Sunday, February 11, 2007

Whose people is this, anyway?

Today's Old Testament reading includes what may be the funniest piece of dialogue in the whole Bible. The subject is very serious, but the dialogue cracks me up. Here's the deal. Moses has gone up the mountain, and he's been talking with God for some days, weeks actually. The people are down below, and they've told Aaron to make an idol for them to worship.
Then the Lord said to Moses, “Go down, because your people, whom you brought up out of Egypt, have become corrupt. They have been quick to turn away from what I commanded them and have made themselves an idol cast in the shape of a calf.... Now leave me alone so that my anger may burn against them and that I may destroy them. Then I will make you into a great nation.”

But Moses sought the favor of the Lord his God. “O Lord,” he said, “why should your anger burn against your people, whom you brought out of Egypt with great power and a mighty hand? Why should the Egyptians say, ‘It was with evil intent that he brought them out, to kill them in the mountains and to wipe them off the face of the earth’? Turn from your fierce anger; relent and do not bring disaster on your people.
from Exodus 32.7-12 (emphasis added)
Now this is not the kind of thing I usually hear in prayer meetings. It's not the kind of thing I usually pray. I mean, to me, Moses seems to be manipulating the Lord. Now it's not all manipulation -- he reminds God that these are his people (they never did belong to Moses) after all. But then he says, "Why should the Egyptians say thus and such about you?"

The astonishing thing is that it seems to work! The Lord relents and doesn't destroy them.

But wait, is that really possible? Does Moses actually change God's mind? Well, I don't know for sure, but I don't think so. The prophets tell us that God knows the end from the beginning, and that he does not change -- or change his mind. Maybe it's a paradox, but here's what I think is happening.

I think Moses is exasperated with the people. He's frustrated and angry, and may be thinking violent thoughts. Perhaps he'd rather they all go away ... but his thoughts aren't fully formed. So I think God is showing Moses the logical conclusion of those thoughts and giving Moses a chance to repent of them. A little reverse psychology, like.

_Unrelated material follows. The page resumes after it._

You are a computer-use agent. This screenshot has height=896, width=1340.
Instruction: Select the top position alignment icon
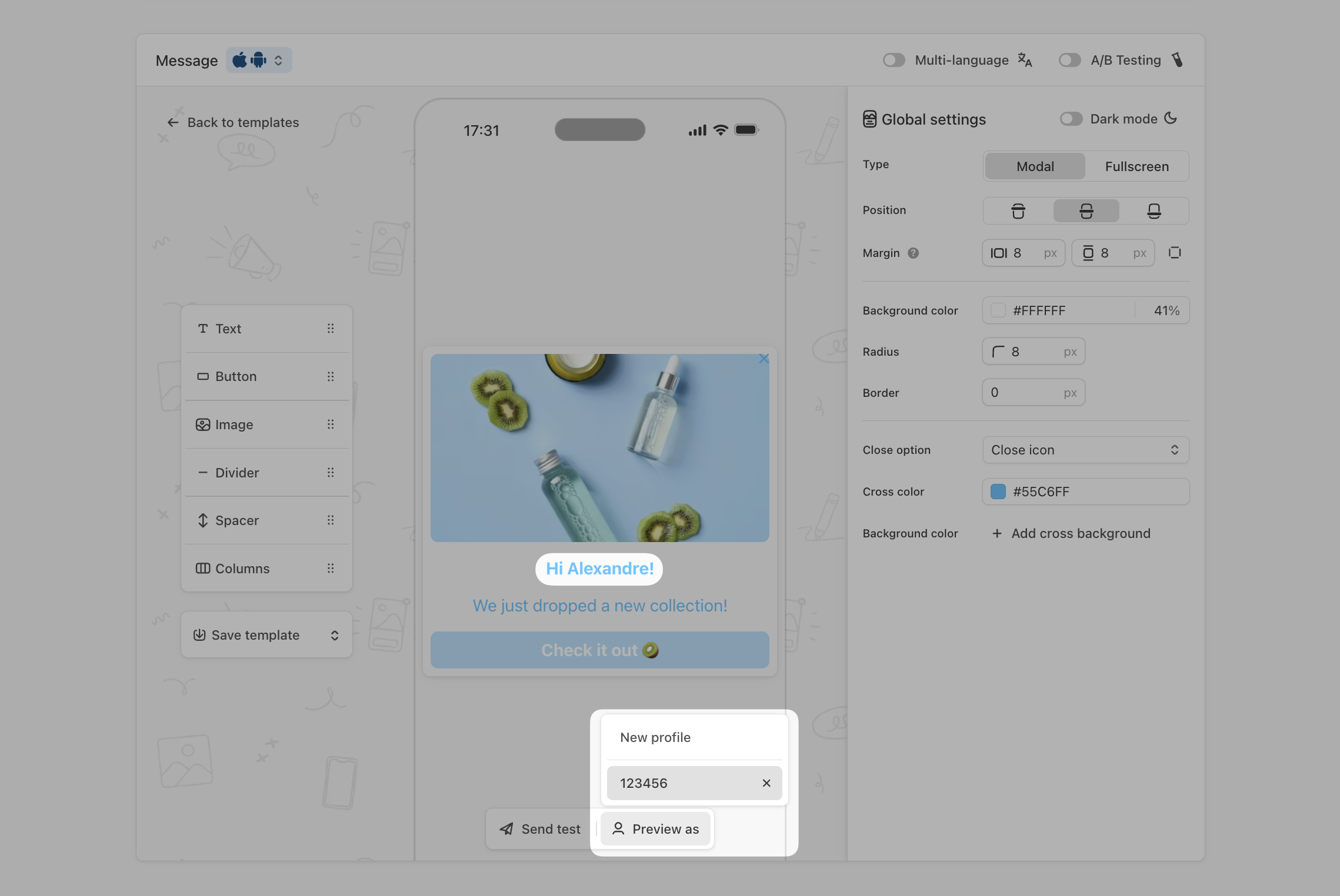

And that's the thing that actually works: God changes Moses’s mind, rather than the reverse. And further on down, in verse 32, we see Moses’s dedication to these folks:
But now, please forgive their sin--but if not, then blot me out of the book you have written.
Which reminds me of Paul's comment in Romans 9:
I have great sorrow and unceasing anguish in my heart. For I could wish that I myself were cursed and cut off from Christ for the sake of my brothers, those of my own race...
Romans 9.2-3
This is a greater love than I'll probably ever have for people I don't know. And there aren't many people I do know that I love that way. May God widen my heart to be more like that!